Predicate calculus

https://en.wikipedia.org/wiki/Predicate_calculus

In first-order predicate calculus, a statement is called well-formed formula (wff). A wff is interpreted as making a statement about some domain of discourse.

The syntax of wffs consists of

• logical operators: ∧, ∨, ¬, →, ⟺

• quantifiers: ∀ (@), ∃ (!)

• punctuation marks: , . : () {}

• terms:

  • variable: x, y, z

  • constant: a, b, c

  • function

• predicates

• literals

A variable represents potentially any element from the domain of discourse. Variables are distinguished from constants by the context in which they appear: vars are always quantified, constants are not.

A constant is a specific element from the domain of discourse, a,b,joe

A function is a functional relation that maps elements in the domain of discourse to other elements in the domain, e.g. min(x,y,z), abs(x). A function has one or more arguments (1+), which are terms.
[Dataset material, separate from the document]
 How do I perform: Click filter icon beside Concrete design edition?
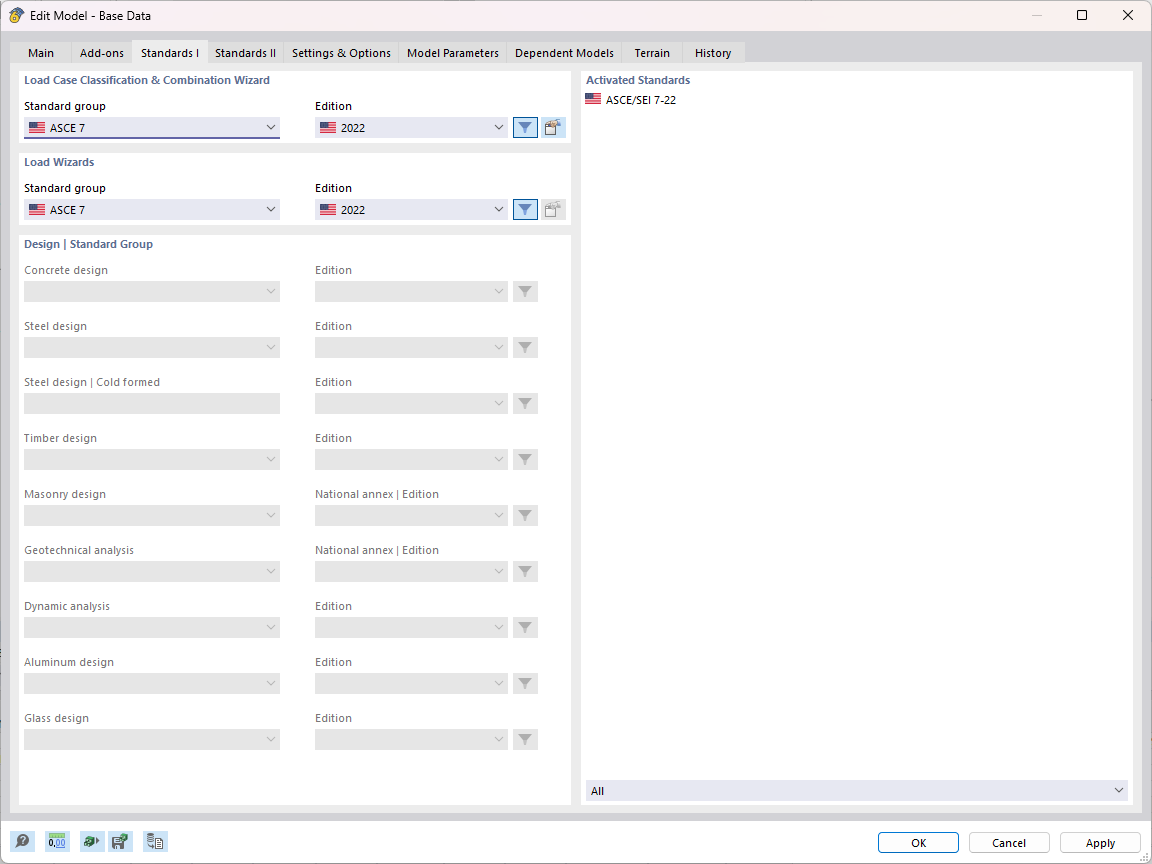click(525, 291)
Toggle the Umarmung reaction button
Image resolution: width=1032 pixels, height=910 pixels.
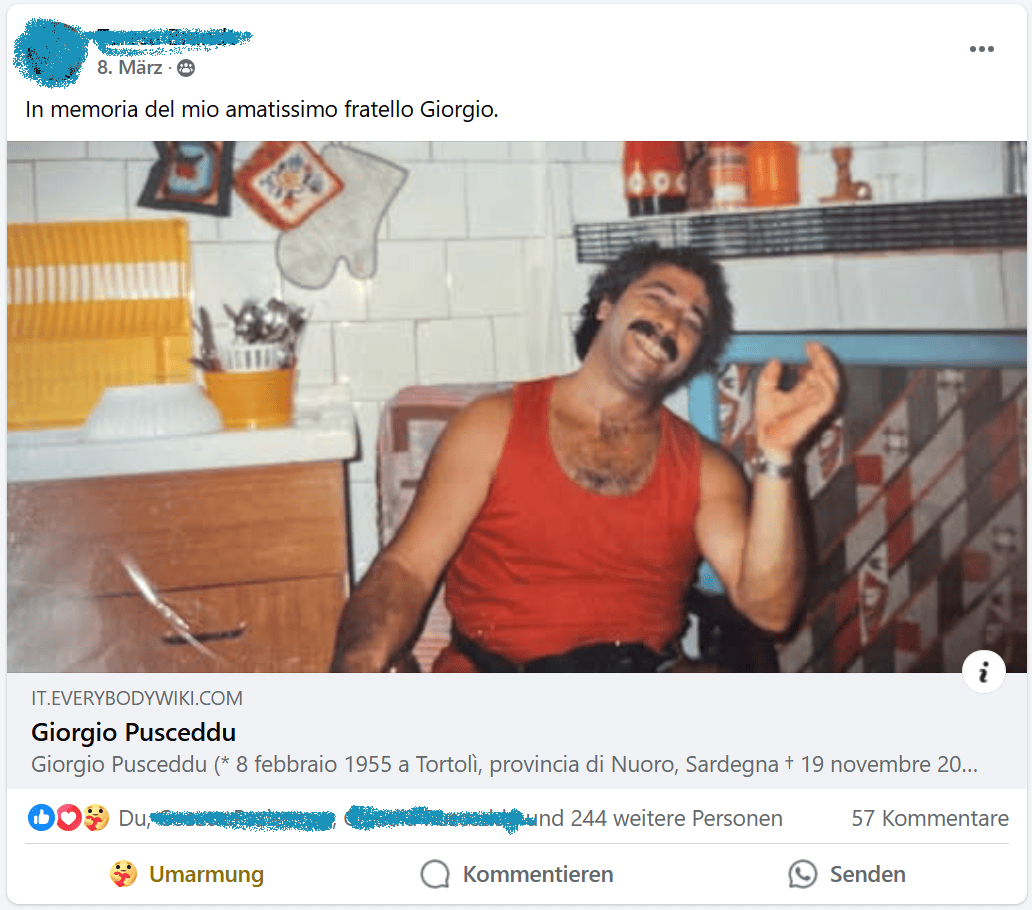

A predicate is a relation on the domain of discourse that evaluates to a Boolean value, i.e. a relation that is either true or false within the domain. A predicate has 0 or more (0+) arguments (args are terms).

Examples of predicates:

• above(a,b) "a is above b"

• animal(child_of((Jerry)) "the child of Jerry is an animal"

• larger_than(square(x),x) "the square of x is larger than x"

• hot "it is hot" (nullary predicate)

A literal is a predicate or negation of a predicate.

A WFF is defined recursively:

• a literal is a wff

• if w is a wff, then so is ¬w

• if w and v are wffs, then so are: w ∧ v, w ∨ v, w → v, w <=> v

• if w is a wff, then, for any var x, so are ∀x.w, ∃x.w

The quantifiers ∀x and ∃x are said to have scope over w, and x is a quantified variable.

The symbols representing vars are distinguishable from the symbols representing constants because the vars are always quantified, whereas constants are not.